* _Work to complete_
Write out the records that follow exactly. Do not include pictures.

* _Supplied entries_
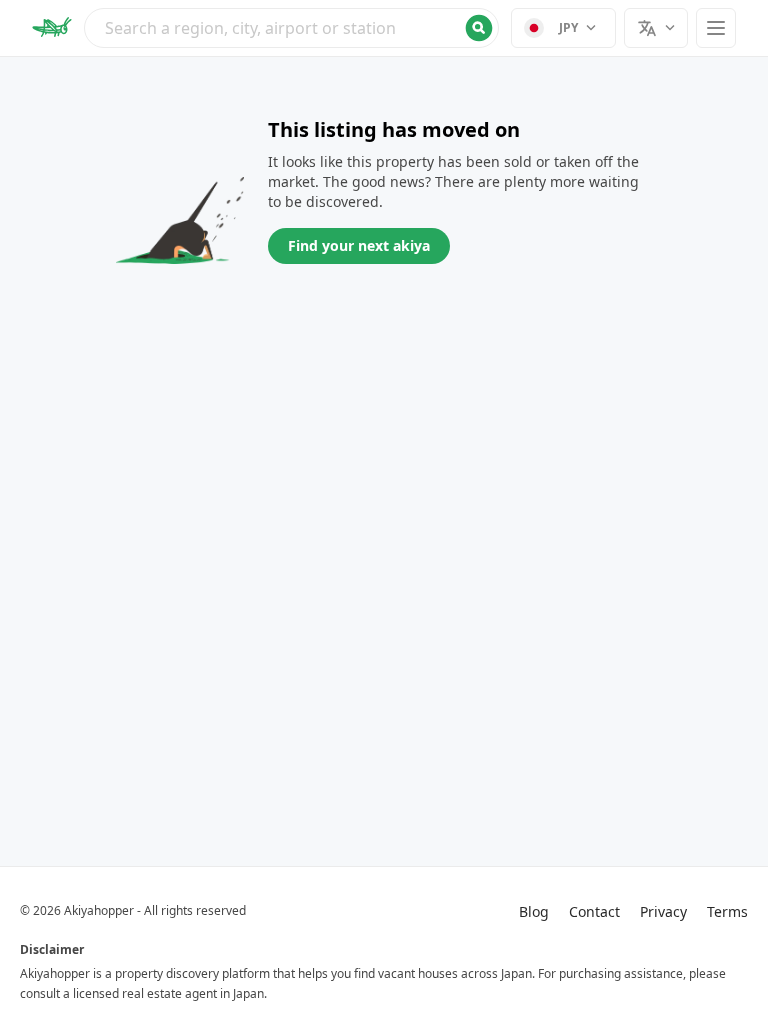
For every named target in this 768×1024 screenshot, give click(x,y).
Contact (594, 911)
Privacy (663, 911)
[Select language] (656, 28)
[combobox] (291, 28)
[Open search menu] (291, 28)
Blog (534, 911)
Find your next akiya (359, 245)
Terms (727, 911)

* _Expected output_
For every named target in this 768×1024 screenshot, give click(x,y).
Contact (594, 911)
Privacy (663, 911)
[Select language] (656, 28)
[combobox] (291, 28)
[Open search menu] (291, 28)
Blog (534, 911)
Find your next akiya (359, 245)
Terms (727, 911)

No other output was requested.